L’Office national des forêts vient de se faire tirer l’oreille par le juge. Le tribunal administratif de Lyon l’a condamné, le 3 avril dernier, à communiquer sous quatre mois à la Fédération Rhône-Alpes de protection de la nature (Frapna) les informations environnementales qu’il détient dans le cadre de ses échanges avec le groupe Pierre & Vacances sur le projet de Center parcs à Roybon. Au cœur de ces échanges : les mesures compensatoires.
Le projet de Center parcs prévoit en effet la destruction de 76 hectares* de zones humides dans la forêt des Chambarans. Superficies que la loi oblige à compenser selon la règle du « un pour deux » : pour un hectare détruit, deux doivent être restaurés. Mais les zones humides se faisant rares, Pierre & Vacances a dû aller grappiller 150 hectares dans cinq départements, en Isère mais aussi dans l’Ain, la Savoie, la Haute-Savoie et l’Ardèche. Des mesures qui, d’après nos informations, seraient éparpillées sur une vingtaine de sites au total.
« En fait, on ne sait rien », résume le conseiller juridique de la Frapna
Pour trouver ces terres à restaurer, Pierre & Vacances s’est tourné vers l’ONF. « Au-delà de ses indéniables compétences en matière de génie écologique, l’Office présente en effet le formidable avantage de « disposer » de surfaces suffisantes dans le secteur concerné pour participer à ces mesures imposées, souligne la Frapna. On rappellera simplement que la gestion durable des forêts est d’ores et déjà un objectif qui lui est assigné dans le cadre de ses obligations de service public. »

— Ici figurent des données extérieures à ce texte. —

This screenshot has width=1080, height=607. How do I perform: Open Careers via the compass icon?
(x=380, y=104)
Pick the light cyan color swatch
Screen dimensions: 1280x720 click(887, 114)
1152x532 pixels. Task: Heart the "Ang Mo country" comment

En plus des 150 hectares, une vingtaine d’autres ont été trouvés dans la zone des Chambarans. Sur quels critères ? Les fonctionnalités écologiques détruites, que ce soit en matière de biodiversité, de stockage et de filtration de l’eau, seront-elles reconstruites à juste mesure ? Pour l’association, c’est l’opacité la plus totale. « En fait, on ne sait rien », résume Emmanuel Wormser, le conseiller juridique de la Frapna.
« Alors que les promoteurs de Center parcs clament, depuis le démarrage du projet, que celui-ci se fait en concertation avec la société civile, dans une transparence exemplaire, il a fallu saisir le juge pour espérer obtenir ces informations, en rappelant les règles applicables prévues par le Code de l’environnement, largement inspirées du droit de l’Union européenne et de la Convention d’Aarhus », souligne la Frapna.

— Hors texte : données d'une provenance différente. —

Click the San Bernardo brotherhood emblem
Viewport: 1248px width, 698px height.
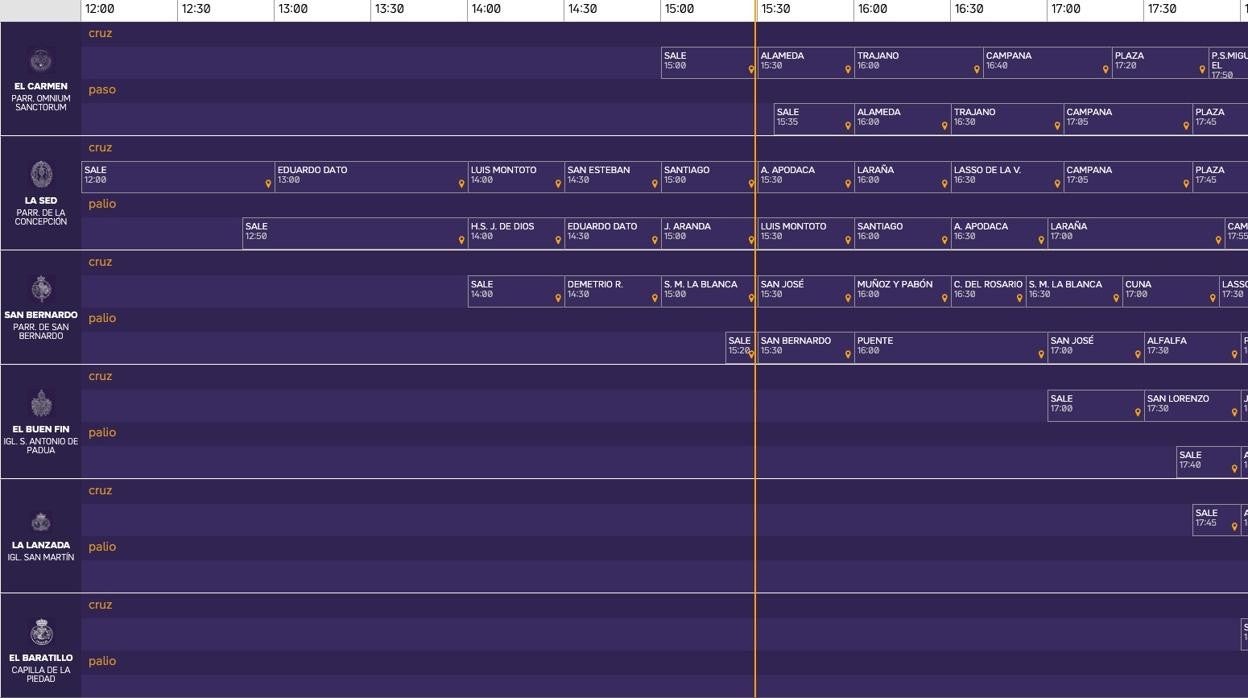(41, 289)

La partie de ping-pong continue
L’association se bat depuis octobre 2015 pour récupérer ces informations. Jusque-là, l’ONF a toujours refusé de les communiquer, justifiant que celles-ci, recueillies dans le cadre de ses activités commerciales, ne relevaient pas de ses missions de service public. La commission d’accès aux documents administratifs (Cada) a eu beau s’en mêler, l’ONF n’en a rien fait. La justice, elle, n’a pas vu les choses ainsi et a ordonné à l’Office national des forêts de s’exécuter. Il a quatre mois pour le faire.

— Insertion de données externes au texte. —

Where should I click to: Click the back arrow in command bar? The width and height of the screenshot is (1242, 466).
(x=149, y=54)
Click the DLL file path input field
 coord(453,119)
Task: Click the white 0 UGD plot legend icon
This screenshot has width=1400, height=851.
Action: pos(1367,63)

« L’Office national des forêts ne peut utilement faire valoir, pour s’opposer à la demande de l’association requérante, que les documents à contenu environnemental réclamés, établis dans le cadre de ses relations commerciales avec le groupe Pierre & Vacances, porteur du projet dit « Center Parcs » de Roybon, relèvent de ses activités commerciales régies par l’article L. 221 – 6 du code forestier et que, de ce fait, ils n’ont pas un caractère administratif et ne concernent pas l’exercice de ses missions de service public », souligne le tribunal.
La question du contenu de ces échanges n’est pas anodine. Car les mesures compensatoires sont au cœur du contentieux. Le 16 décembre 2016, la cour d’appel de Lyon a confirmé l’annulation de deux des trois arrêtés préfectoraux autorisant le Center parcs à Roybon, pointant notamment l’insuffisance des mesures de compensation et, ce faisant, confirmant l’illégalité du programme immobilier.
Depuis, Pierre & Vacances a fait appel. Le dossier est sur la table du Conseil d’État. La partie de ping-pong continue. A tous les niveaux…
Patricia Cerinsek
* Le chiffre est contesté, notamment par les opposants au projet qui se basent sur l’appréciation du commissaire-enquêteur qui a diligenté l’enquête publique.